“It is characteristic of the unlearned that they are forever proposing something which is old, and, because it has recently come to their own attention, supposing it to be new. Into this error men of liberal education ought not to fall. The forms and processes of government are not new. They have been known, discussed, and tried in all their varieties through the past ages. That which America exemplifies in her Constitution and system of representative government is the most modern, and of any yet devised gives promise of being the most substantial and enduring.
“It is not unusual to hear arguments against our institutions and our Government, addressed particularly to recent arrivals and the sons of recent arrivals to our shores. They sometimes take the form of a claim that our institutions were founded long ago; that changed conditions require that they now be changed. Especially is it claimed by those seeking such changes that these new arrivals and men of their race and ideas had no hand in the making of our country, and that it was formed by those who were hostile to them and therefore they owe it no support…But scholarship answered ignorance. The learned and patriotic research of men of the education of Dr. James J. Walsh and Michael J. O’Brien, the historian of the Irish American Society, has demonstrated that a generous portion of the rank and file of the men who fought in the Revolution and supported those who framed our institutions was not alien to those who are represented here…

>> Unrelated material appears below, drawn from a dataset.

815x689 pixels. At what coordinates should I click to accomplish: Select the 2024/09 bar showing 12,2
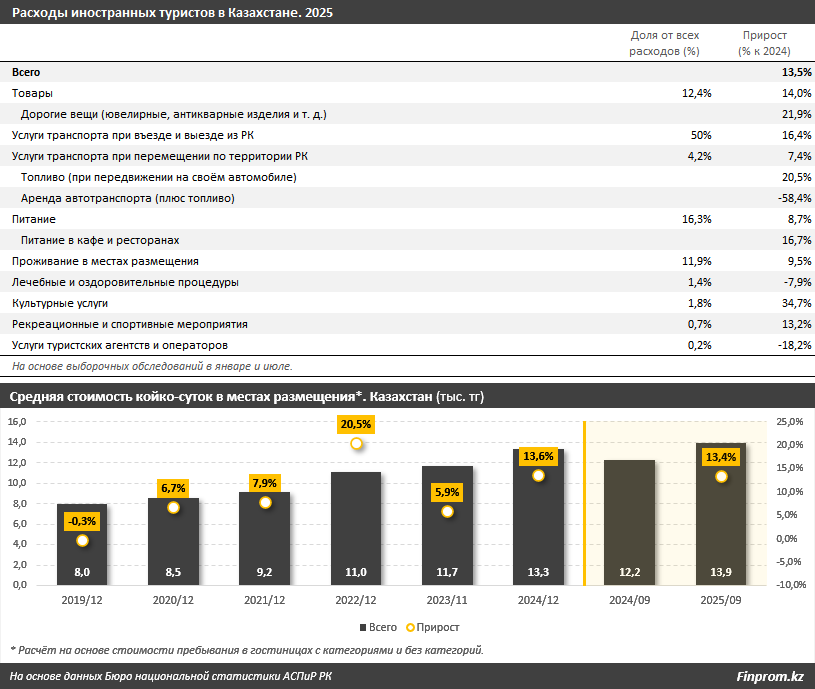coord(630,520)
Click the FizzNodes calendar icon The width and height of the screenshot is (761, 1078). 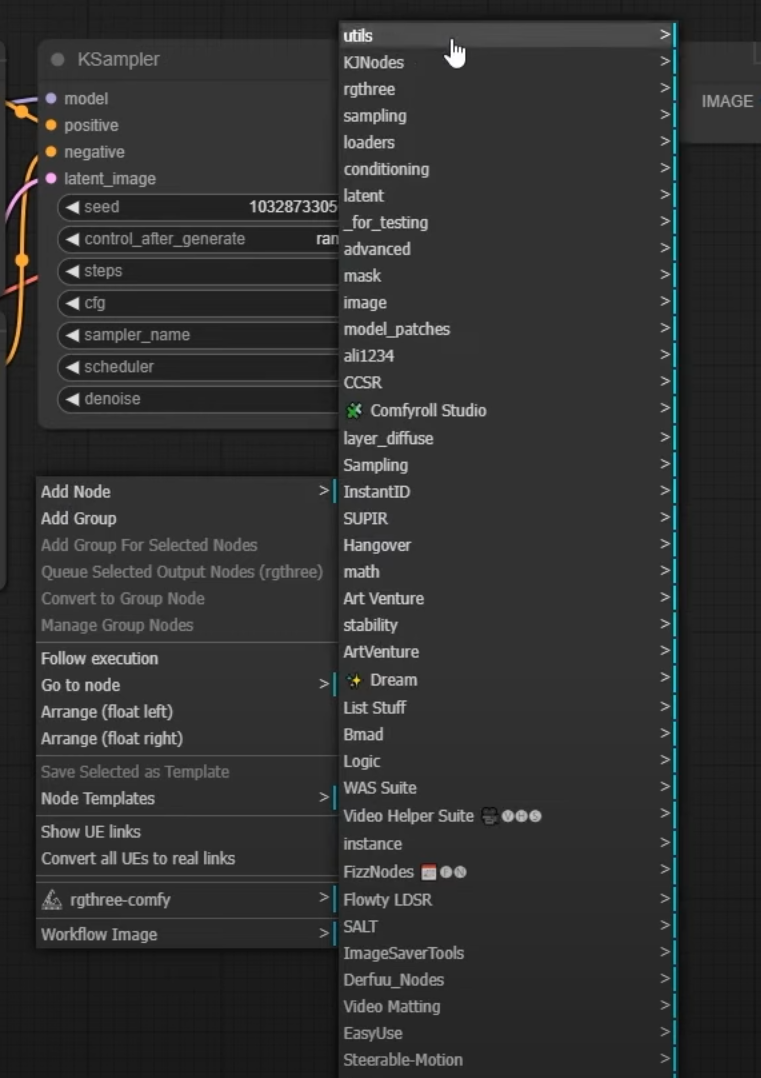pos(429,872)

“In these days of violent agitation scholarly men should reflect that the progress of the past has been accomplished not by the total overthrow of institutions so much as by discarding that which was bad and preserving that which was good; not by revolution but by evolution has man worked out his destiny. We shall miss the central figure of all progress unless we hold to that process now. It is not a question of whether our institutions are perfect. The most beneficent of our institutions had their beginnings in forms which would be particularly odious to us now. Civilization began with war and slavery; government began in absolute despotism; and religion itself grew out of superstition which was oftentimes marked with human sacrifices. So out of our present imperfections we shall develop that which is more perfect. But the candid mind of the scholar will admit and seek to remedy all wrongs with the same zeal with which it defends all rights…
“The long and toilsome processes which have marked the progress of the past cannot be shunned by the present generation to our advantage. We have no right to expect our portion something substantially different from human experience in the past. The constitution of the universe does not change. Human nature remains constant. That service and sacrifice which have been the price of past progress are the price of progress now…the evidence was never so overwhelming as now that men and nations must live rationally or perish. The defenses of our Commonwealth are not material but mental and spiritual” — Governor Calvin Coolidge, Commencement at Holy Cross College, June 25, 1919.